Arbitron measured games broadcast on Houston's KPRC-TV on August 6, 13, and 20, as well as regular season games shown on Sunday, September 10, the prime-time game, and two games on KRIV, owned by Fox. To give one example, according to Arbitron, 31.1 percent of the total audience ages 25-54 in Houston watched the game out-of-home on August 13. That's more than twice as much as the typical 13 percent who view TV out of home overall.
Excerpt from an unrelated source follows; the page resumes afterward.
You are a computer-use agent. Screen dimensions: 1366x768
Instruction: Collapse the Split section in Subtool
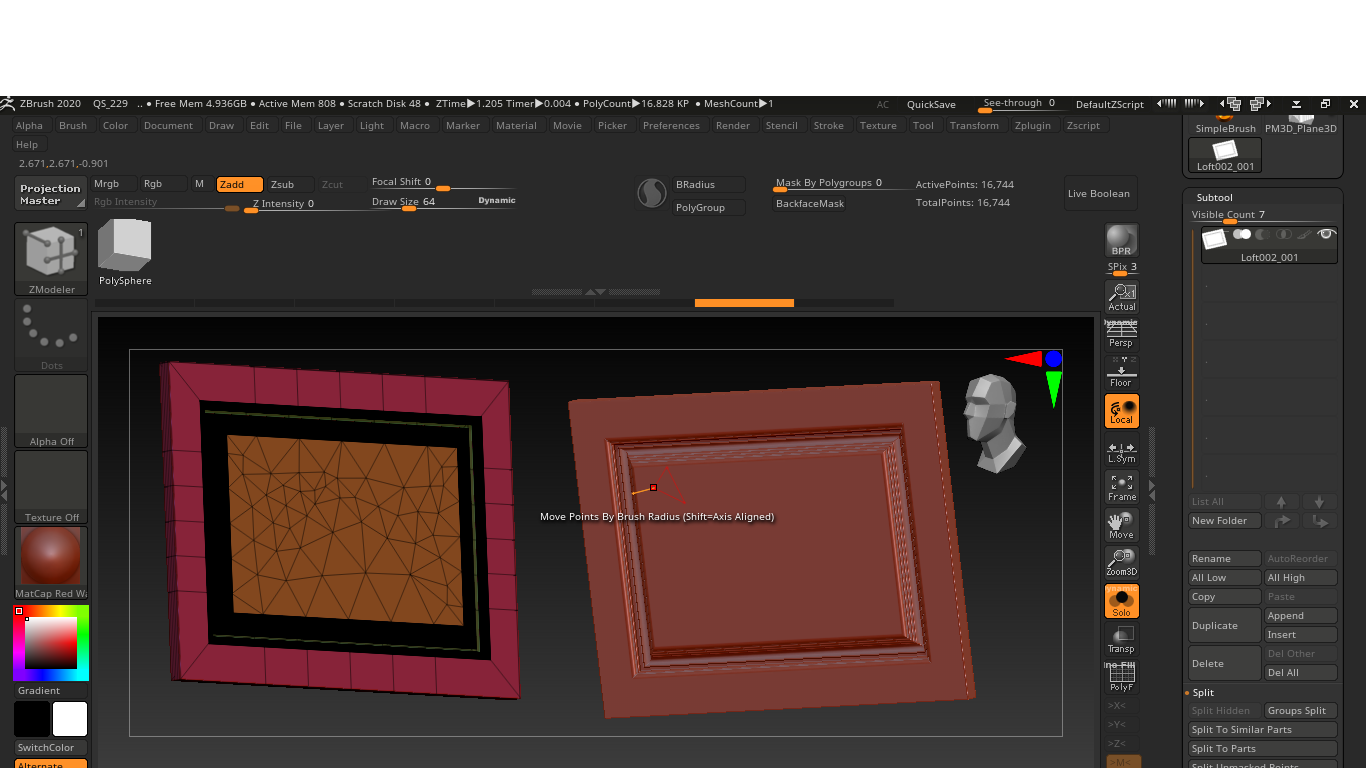coord(1203,692)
Moreover, Carol Edwards, vice president of television sales for Arbitron, said these kinds of out-of-home surges aren't confined to sporting events: "We're seeing out-of-home viewing in categories beyond sports, including a lot of daytime television." Although Edwards wouldn't speculate why that is, waiting rooms, lobbies, and restaurants may bolster daytime exposure in the same way bars pump up football. Edwards noted that "it can also be at a friend's house."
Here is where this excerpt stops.